→ **EXERCISE OBJECTIVE**: Beginning with the line that contains "Instruction: Click the 42–44" in the material below, print each line exactly until the line that contains "Given: Select the" has been printed, then stop.

____ AVAILABLE DATA

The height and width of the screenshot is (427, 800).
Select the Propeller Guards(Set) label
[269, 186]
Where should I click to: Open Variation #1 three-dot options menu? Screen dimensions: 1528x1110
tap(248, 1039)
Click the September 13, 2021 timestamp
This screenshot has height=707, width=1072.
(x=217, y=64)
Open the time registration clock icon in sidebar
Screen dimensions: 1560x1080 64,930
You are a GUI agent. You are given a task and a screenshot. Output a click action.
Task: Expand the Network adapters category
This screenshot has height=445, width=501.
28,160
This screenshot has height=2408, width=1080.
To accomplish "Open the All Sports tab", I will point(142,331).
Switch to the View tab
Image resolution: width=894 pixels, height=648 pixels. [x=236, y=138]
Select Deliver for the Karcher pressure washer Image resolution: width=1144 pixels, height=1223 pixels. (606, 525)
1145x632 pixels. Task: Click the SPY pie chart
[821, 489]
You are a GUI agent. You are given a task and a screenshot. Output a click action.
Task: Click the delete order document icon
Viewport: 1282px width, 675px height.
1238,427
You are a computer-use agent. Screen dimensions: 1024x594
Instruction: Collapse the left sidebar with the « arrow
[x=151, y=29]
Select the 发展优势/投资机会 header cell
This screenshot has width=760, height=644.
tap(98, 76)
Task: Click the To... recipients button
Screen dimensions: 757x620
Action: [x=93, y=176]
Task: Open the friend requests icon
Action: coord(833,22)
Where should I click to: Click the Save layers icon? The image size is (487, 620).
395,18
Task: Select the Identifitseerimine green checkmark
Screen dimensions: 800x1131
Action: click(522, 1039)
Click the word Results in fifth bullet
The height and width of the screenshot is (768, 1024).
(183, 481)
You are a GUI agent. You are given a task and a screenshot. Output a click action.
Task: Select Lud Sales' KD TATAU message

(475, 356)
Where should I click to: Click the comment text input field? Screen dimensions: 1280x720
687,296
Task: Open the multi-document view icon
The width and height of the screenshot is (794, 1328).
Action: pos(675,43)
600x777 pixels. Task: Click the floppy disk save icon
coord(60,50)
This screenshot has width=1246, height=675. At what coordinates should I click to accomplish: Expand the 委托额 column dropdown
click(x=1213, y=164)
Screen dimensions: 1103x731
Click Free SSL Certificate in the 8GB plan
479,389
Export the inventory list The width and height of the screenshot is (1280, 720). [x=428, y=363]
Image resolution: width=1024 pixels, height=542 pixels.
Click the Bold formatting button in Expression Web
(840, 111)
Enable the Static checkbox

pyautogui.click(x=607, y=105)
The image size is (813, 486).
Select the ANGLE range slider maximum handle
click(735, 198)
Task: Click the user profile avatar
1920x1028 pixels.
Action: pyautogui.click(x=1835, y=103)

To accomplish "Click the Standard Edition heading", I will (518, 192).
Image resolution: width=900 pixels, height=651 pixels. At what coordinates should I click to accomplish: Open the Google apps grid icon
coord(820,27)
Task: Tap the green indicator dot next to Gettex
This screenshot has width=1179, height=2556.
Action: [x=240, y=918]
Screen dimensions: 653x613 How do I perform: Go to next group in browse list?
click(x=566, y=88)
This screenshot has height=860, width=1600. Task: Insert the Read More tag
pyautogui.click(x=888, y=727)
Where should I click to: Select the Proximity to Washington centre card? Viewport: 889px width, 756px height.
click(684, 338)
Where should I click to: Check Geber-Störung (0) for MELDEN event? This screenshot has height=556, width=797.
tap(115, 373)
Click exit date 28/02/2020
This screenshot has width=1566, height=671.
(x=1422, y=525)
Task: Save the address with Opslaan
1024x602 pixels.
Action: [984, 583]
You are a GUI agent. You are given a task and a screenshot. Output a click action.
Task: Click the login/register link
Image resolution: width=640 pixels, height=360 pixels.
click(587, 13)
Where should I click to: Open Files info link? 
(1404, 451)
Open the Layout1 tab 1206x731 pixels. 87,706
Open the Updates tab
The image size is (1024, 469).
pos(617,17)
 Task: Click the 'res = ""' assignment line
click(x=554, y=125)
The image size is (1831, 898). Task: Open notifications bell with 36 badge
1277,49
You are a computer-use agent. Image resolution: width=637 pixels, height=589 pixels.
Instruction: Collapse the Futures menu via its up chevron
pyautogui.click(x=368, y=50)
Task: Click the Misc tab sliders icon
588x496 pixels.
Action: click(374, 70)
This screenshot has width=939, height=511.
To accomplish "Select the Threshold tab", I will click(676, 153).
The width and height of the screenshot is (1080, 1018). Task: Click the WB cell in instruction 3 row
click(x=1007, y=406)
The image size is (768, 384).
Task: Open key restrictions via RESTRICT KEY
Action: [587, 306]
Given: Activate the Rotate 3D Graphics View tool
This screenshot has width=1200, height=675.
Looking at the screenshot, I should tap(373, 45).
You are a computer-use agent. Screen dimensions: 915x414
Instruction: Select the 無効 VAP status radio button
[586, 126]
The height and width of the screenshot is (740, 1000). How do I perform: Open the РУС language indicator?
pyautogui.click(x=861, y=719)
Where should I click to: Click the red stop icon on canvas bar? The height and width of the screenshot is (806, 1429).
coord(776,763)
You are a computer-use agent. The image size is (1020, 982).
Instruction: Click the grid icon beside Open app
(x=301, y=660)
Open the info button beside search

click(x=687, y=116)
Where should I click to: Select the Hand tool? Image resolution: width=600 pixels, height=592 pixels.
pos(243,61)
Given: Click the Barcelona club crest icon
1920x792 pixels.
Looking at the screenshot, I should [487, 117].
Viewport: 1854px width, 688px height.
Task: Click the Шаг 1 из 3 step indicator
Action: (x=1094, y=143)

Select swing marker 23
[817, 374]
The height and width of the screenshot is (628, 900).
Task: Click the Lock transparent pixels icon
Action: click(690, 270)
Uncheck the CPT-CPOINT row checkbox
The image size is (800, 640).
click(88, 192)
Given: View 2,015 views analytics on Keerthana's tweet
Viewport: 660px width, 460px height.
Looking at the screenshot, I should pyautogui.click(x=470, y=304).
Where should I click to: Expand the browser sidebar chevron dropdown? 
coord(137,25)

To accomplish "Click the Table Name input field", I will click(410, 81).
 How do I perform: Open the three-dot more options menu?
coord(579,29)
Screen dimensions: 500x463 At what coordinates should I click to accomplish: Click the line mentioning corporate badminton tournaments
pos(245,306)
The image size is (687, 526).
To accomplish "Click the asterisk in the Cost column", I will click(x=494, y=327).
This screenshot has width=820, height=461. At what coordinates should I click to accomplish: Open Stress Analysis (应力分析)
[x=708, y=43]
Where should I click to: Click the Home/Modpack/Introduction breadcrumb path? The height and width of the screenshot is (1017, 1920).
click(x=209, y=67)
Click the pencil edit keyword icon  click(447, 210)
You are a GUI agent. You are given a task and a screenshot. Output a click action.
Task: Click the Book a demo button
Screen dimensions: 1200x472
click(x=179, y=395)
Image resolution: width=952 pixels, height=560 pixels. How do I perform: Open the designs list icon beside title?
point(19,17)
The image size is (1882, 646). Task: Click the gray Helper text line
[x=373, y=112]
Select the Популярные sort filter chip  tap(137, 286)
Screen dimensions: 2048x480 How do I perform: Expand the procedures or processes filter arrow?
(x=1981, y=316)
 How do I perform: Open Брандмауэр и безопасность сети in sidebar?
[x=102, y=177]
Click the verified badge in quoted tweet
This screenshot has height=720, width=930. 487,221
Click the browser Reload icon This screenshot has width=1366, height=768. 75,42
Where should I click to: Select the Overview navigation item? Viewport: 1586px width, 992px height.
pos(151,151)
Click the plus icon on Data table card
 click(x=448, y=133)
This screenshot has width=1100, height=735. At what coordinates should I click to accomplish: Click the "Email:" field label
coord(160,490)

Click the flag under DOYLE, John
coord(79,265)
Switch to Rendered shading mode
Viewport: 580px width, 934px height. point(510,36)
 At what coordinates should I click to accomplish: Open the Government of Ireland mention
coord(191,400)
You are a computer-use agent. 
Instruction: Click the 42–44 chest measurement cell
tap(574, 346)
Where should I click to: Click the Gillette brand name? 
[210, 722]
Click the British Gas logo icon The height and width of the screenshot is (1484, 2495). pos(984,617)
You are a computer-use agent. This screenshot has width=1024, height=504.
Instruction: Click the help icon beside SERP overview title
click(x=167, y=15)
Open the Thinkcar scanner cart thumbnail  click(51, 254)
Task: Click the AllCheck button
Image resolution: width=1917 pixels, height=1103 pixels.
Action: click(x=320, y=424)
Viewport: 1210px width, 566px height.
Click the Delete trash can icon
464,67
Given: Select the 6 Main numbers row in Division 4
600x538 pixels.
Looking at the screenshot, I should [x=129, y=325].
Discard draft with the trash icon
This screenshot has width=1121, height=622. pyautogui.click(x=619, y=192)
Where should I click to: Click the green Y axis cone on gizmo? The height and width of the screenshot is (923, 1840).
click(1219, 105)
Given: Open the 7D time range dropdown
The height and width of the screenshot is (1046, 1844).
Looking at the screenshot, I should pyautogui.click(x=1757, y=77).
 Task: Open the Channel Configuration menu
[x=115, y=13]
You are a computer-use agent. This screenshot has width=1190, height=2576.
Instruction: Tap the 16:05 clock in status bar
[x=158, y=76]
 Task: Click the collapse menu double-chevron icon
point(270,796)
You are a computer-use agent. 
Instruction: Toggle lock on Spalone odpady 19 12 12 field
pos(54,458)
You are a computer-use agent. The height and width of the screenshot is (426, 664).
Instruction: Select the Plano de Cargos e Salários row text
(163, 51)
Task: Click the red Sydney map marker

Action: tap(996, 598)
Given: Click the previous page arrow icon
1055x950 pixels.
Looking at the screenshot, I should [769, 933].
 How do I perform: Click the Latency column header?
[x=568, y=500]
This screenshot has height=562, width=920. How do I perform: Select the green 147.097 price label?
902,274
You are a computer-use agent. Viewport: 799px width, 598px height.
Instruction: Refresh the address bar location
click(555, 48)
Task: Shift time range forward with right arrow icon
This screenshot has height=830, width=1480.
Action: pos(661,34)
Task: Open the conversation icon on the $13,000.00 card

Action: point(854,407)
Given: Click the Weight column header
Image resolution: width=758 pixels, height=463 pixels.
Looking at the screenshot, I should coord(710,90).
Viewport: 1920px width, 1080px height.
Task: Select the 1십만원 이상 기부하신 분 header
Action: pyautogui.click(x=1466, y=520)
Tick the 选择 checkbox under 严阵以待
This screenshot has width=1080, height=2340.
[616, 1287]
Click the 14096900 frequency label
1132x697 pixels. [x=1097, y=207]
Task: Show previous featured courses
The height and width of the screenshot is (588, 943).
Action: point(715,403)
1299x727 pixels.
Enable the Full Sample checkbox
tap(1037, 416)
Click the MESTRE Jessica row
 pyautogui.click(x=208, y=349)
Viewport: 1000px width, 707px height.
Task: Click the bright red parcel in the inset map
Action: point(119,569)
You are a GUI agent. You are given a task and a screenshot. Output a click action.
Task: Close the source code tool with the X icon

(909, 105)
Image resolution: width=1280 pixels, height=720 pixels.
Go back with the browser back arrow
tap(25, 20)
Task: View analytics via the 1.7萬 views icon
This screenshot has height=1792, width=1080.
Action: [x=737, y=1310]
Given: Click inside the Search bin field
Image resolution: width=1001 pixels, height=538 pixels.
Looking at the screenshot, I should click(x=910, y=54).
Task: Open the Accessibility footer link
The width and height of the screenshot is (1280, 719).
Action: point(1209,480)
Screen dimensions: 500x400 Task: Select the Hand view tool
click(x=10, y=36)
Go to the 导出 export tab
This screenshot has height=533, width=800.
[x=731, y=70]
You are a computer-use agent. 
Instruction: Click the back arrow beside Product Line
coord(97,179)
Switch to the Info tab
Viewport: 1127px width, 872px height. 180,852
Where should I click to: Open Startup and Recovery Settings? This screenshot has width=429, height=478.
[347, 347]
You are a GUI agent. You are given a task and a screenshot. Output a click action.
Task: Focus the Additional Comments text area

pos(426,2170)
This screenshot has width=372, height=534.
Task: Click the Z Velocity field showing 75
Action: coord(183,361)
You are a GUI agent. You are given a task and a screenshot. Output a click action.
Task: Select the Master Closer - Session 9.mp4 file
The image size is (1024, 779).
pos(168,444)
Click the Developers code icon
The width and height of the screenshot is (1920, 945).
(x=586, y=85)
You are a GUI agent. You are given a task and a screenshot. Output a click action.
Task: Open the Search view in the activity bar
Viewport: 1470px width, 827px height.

________

→ **YOUR RESPONSE**:
Instruction: Click the 42–44 chest measurement cell
tap(574, 346)
Where should I click to: Click the Gillette brand name? 
[210, 722]
Click the British Gas logo icon The height and width of the screenshot is (1484, 2495). pos(984,617)
You are a computer-use agent. This screenshot has width=1024, height=504.
Instruction: Click the help icon beside SERP overview title
click(x=167, y=15)
Open the Thinkcar scanner cart thumbnail  click(51, 254)
Task: Click the AllCheck button
Image resolution: width=1917 pixels, height=1103 pixels.
Action: click(x=320, y=424)
Viewport: 1210px width, 566px height.
Click the Delete trash can icon
464,67
Given: Select the 6 Main numbers row in Division 4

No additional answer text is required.